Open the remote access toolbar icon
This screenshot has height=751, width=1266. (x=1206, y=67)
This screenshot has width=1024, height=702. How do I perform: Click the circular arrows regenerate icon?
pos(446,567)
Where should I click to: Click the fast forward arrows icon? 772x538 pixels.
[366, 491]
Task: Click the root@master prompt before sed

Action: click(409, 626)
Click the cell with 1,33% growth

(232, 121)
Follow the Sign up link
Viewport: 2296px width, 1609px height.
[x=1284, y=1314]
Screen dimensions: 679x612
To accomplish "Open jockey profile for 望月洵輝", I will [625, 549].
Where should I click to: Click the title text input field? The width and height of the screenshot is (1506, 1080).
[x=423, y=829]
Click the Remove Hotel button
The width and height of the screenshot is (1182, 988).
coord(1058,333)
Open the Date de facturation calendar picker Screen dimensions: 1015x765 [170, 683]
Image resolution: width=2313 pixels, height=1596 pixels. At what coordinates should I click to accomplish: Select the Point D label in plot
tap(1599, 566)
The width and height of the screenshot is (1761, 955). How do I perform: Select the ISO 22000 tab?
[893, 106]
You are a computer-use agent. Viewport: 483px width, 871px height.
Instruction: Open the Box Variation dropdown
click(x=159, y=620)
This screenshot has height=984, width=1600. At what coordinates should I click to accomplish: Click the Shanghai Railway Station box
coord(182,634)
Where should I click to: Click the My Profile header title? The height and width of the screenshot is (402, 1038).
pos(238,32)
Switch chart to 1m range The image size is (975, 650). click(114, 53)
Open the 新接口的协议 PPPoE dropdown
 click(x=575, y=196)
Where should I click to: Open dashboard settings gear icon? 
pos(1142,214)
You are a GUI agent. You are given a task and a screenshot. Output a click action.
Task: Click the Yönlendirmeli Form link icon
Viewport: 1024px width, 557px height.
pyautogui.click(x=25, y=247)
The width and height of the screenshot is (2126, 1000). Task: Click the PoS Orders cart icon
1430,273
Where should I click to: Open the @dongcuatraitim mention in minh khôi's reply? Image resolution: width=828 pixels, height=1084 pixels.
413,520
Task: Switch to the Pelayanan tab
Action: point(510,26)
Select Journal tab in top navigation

-*-

**Work to be completed**
Output the data above exactly, please, line for line.

**Result of the task**
Open the remote access toolbar icon
This screenshot has height=751, width=1266. (x=1206, y=67)
This screenshot has width=1024, height=702. How do I perform: Click the circular arrows regenerate icon?
pos(446,567)
Where should I click to: Click the fast forward arrows icon? 772x538 pixels.
[366, 491]
Task: Click the root@master prompt before sed

Action: click(409, 626)
Click the cell with 1,33% growth

(232, 121)
Follow the Sign up link
Viewport: 2296px width, 1609px height.
[x=1284, y=1314]
Screen dimensions: 679x612
To accomplish "Open jockey profile for 望月洵輝", I will [625, 549].
Where should I click to: Click the title text input field? The width and height of the screenshot is (1506, 1080).
[x=423, y=829]
Click the Remove Hotel button
The width and height of the screenshot is (1182, 988).
coord(1058,333)
Open the Date de facturation calendar picker Screen dimensions: 1015x765 [170, 683]
Image resolution: width=2313 pixels, height=1596 pixels. At what coordinates should I click to accomplish: Select the Point D label in plot
tap(1599, 566)
The width and height of the screenshot is (1761, 955). How do I perform: Select the ISO 22000 tab?
[893, 106]
You are a computer-use agent. Viewport: 483px width, 871px height.
Instruction: Open the Box Variation dropdown
click(x=159, y=620)
This screenshot has height=984, width=1600. At what coordinates should I click to accomplish: Click the Shanghai Railway Station box
coord(182,634)
Where should I click to: Click the My Profile header title? The height and width of the screenshot is (402, 1038).
pos(238,32)
Switch chart to 1m range The image size is (975, 650). click(114, 53)
Open the 新接口的协议 PPPoE dropdown
 click(x=575, y=196)
Where should I click to: Open dashboard settings gear icon? 
pos(1142,214)
You are a GUI agent. You are given a task and a screenshot. Output a click action.
Task: Click the Yönlendirmeli Form link icon
Viewport: 1024px width, 557px height.
pyautogui.click(x=25, y=247)
The width and height of the screenshot is (2126, 1000). Task: Click the PoS Orders cart icon
1430,273
Where should I click to: Open the @dongcuatraitim mention in minh khôi's reply? Image resolution: width=828 pixels, height=1084 pixels.
413,520
Task: Switch to the Pelayanan tab
Action: point(510,26)
Select Journal tab in top navigation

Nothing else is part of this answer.